Tech talk too is taken up a little, with the neural implant concept explored a little more. What I liked about this is that it still avoided dropping into hard sci-fi territory. Don’t get wrong, I like some hard sci-fi. But a complete shift here, even for one scene, would have felt ‘off’ when placed next to the first book. Instead, Rebecca gives us a little detail on how the implants are placed within the body and then focuses on the sometimes disorienting effects of having the equivalent of a near-constant internet stream in front of you. By sticking with the character’s emotions, Rebecca maintains a series consistency that is very welcome.
And when it comes to the characters, I cannot understate how fun they are. It felt great to be back with Alessia and Lydia as they explored their relationship and dealt with the twists and turns they uncovered in terms of the general world. And the supporting cast is equally as enjoyable to see them interact with, in particular Fermi, who I felt really shone throughout his appearances. I think what makes them all feel so lovable though is the little human moments that pop up from time to time. Whether it be Alessia liking cat vlogs, or Lydia wanting to ‘bolt through the door, sprint down the corridor, and launch into Alessia’s arms like a twentieth-century Hollywood cliché’, it all adds a little relatable layer to the cast. The conversation between Lydia and Jezebel was another fine example of this; I really enjoyed that whole scene.

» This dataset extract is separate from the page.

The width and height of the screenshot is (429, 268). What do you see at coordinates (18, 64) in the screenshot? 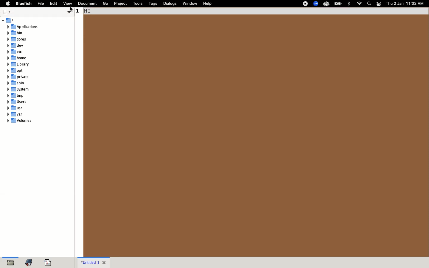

The intrigue built up steadily as things progressed, and we got to learn a lot more about Alessia’s people here. I won’t spoil it, but I will say that it was interesting seeing the way it all played out, and how different people reacted. The result though was that, while most characters maintained the primarily good or simply morally grey roles of the first book, we did get someone that was more of an actual villain at the end here.

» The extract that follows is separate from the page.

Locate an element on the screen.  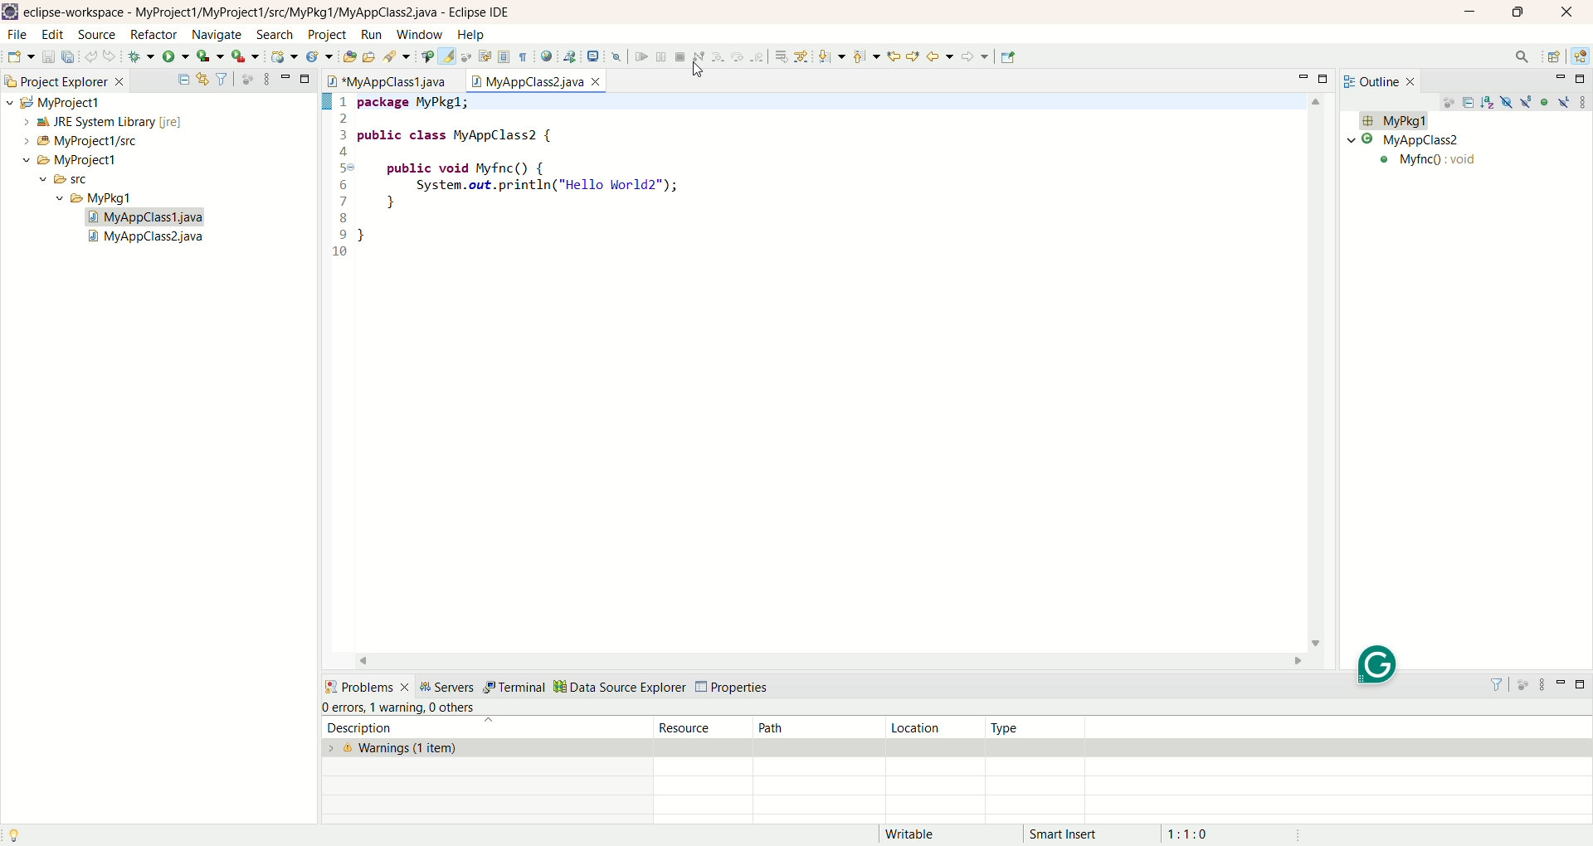
redo is located at coordinates (110, 56).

In terms of stumbling blocks, though Rebecca showed that she is more than capable of some flash, this still won’t be a series for those that want a more military feel to their sci-fi. While I really liked the way everything came together too, the bittersweet tinge to the ending may also be an issue for some. The story is tied up nicely, and it’s not an unhappy ending. If anything, it feels like a realistic conclusion. But, it may not quite be what some expected going into the book. Honestly though, I hope it doesn’t put people off because, for me, it felt right.
Breaking The Surface is an easy title to recommend. The story offers some variance from the first book while still feeling clearly part of the same story, Rebecca’s writing is even smoother, and the cast is certain to raise a warm smile as they face their problems. I give this one the full 5 out of 5.